360 F2d 148 Beckman v. Graves Asc
360 F.2d 148
Ray BECKMAN, Appellant,
Hurlbut GRAVES, Edward Danills, and Stanser Amack, A.S.C.
Review Committee, United States Department of
United States Court of Appeals, Tenth Circuit.
May 11, 1966.
Ray Beckman, pro se.
James C. Gaither, Sp. Asst., Civil Div., U.S. Dept. of Justice, Washington, D.C. (John W. Douglas, Asst. Atty. Gen., Newell A. George, U.S. Atty., David L. Rose and J. F. Bishop, Washington, D.C., on the brief), for appellees.
Before MURRAH, Chief Judge, and LEWIS and BREITENSTEIN, Circuit judges.
LEWIS, Circuit Judge.
This appeal is taken from an order of the District Court for the District of Kansas dismissing appellant's complaint for lack of jurisdiction.
The case arises pursuant to a determination made under the Agricultural Adjustment Act of 1938 by the Sheridan County, Kansas, Agriculture Stabilization and Conservation Service Committee that appellant had exceeded his wheat marketing quota. On August 28, 1963 appellant received notice from the Committee that he was being penalized for producing 2113 excess bushels of wheat. He prosecuted an administrative appeal to the Marketing Quota Review Committee which affirmed the county committee's penalty assessment. Appellant then filed an action for judicial review in the Sheridan County Court whereupon the Review Committee (appellee-defendant) removed the case to federal district court.

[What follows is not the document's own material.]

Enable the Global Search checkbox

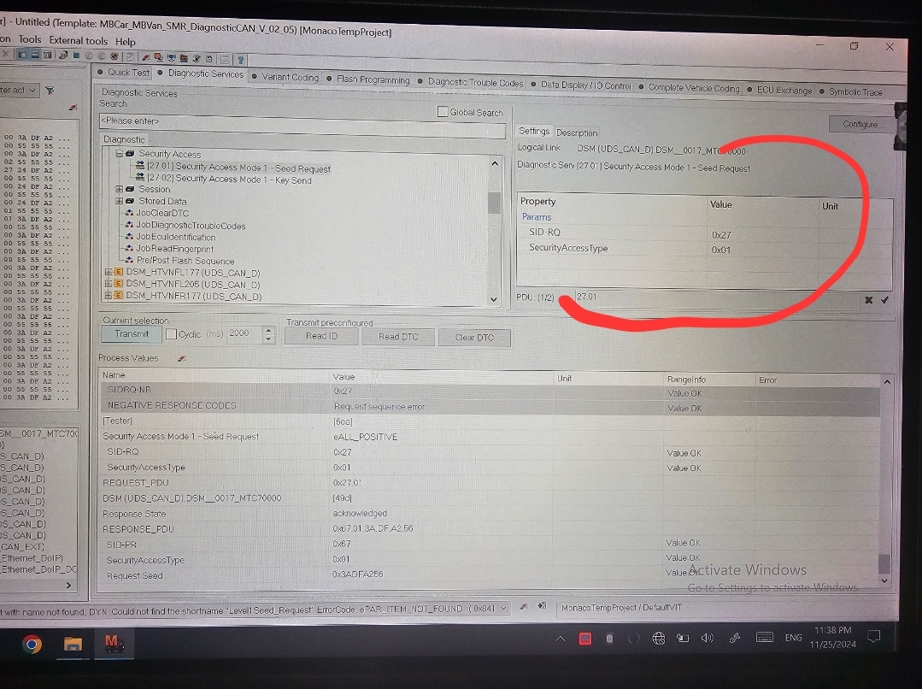pos(443,111)
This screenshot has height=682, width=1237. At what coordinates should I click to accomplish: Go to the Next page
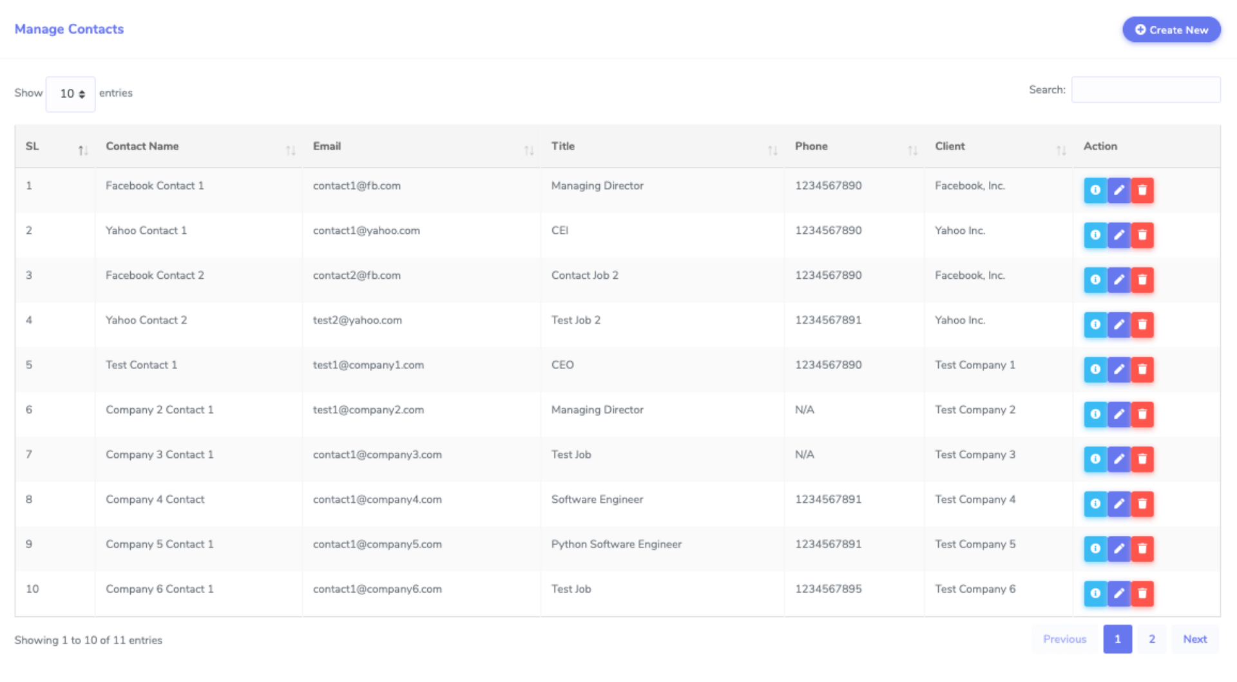[1195, 639]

The federal court held that the case was properly removed from the county court and then dismissed the action 'because the proceedings were not instituted by appellant * * * in a court of the State of Kansas having general jurisdiction. * * *'
Appellant contends that the case cannot be removed from the Sheridan County Court to the federal district court, that it should now be remanded to the county court, and that the county court has jurisdiction over the matter. We hold the trial court properly allowed the removal of this action. Section 1365 of the act (7 U.S.C. 1365) vests concurrent jurisdiction in the state and federal courts and where original jurisdiction exists in the federal courts removal is allowed by 28 U.S.C. 1441(a) unless specifically prohibited by act of Congress. See Gully v. First National Bank,299 U.S. 109, 57 S.Ct. 96, 81 L.Ed. 70. Although the statute gives the farmer (appellant) a choice of forum, it does not guarantee that his choice shall remain undisturbed. And since the Agricultural Adjustment Act does not expressly prohibit removal as it could have done, Davis v. Joyner, D.C., 240 F.Supp. 689, this court will not do it by implication or by ignoring the meaning of section 1441.
Appellant's claim that the county court has jurisdiction to review the administrative action is premised upon a unique interpretation of section 1365 of the act. The section states in pertinent part:
'If the farmer is dissatisfied with the determination of the review committee, he may, within fifteen days after a notice of such determination * * * file a bill in equity * * * in the United States District Court, or institute proceedings for review in any court of record of the State having general jurisdiction, sitting in the county or the district in which his farm is located. * * *'
Appellant alleges that the statutory clause stating that appellant can institute proceedings for judicial review in 'any court of record of the State having general jurisdiction * * *' means that appellant can bring the action in any court of record provided the state has general jurisdiction. However, the trial court correctly interpreted the legislative intent when it held that the statute required appellant to bring his action for judicial review in a state court of general jurisdiction (Kansas district court) and that it properly dismissed appellant's complaint for lack of jurisdiction because the action was brought in the county court, a court of limited jurisdiction. See Laws of Kansas 1963 at 358; Harris v. Christy, 166 Kan. 395, 201 P.2d 1067.
In removal cases the federal court has only such jurisdiction as was possessed by the state court from which the action was removed. Lambert Run Coal Co. v. Baltimore & Ohio R.R., 258 U.S. 377, 382, 42 S.Ct. 349, 66 L.Ed. 671; Koppers Co. v. Continental Cas. Co., 8 Cir. 337 F.2d 499. This policy applies notwithstanding the fact that the federal court would have had jurisdiction of this action if appellant had initially filed his plea in the federal district court. State of Minnesota v. United States, 305 U.S. 382, 388-389, 59 S.Ct. 292, 83 L.Ed. 235. Since Congress has not granted appellant permission to seek judicial review of the marketing quota determination in the Kansas county court, the federal court is similarly without jurisdiction on removal.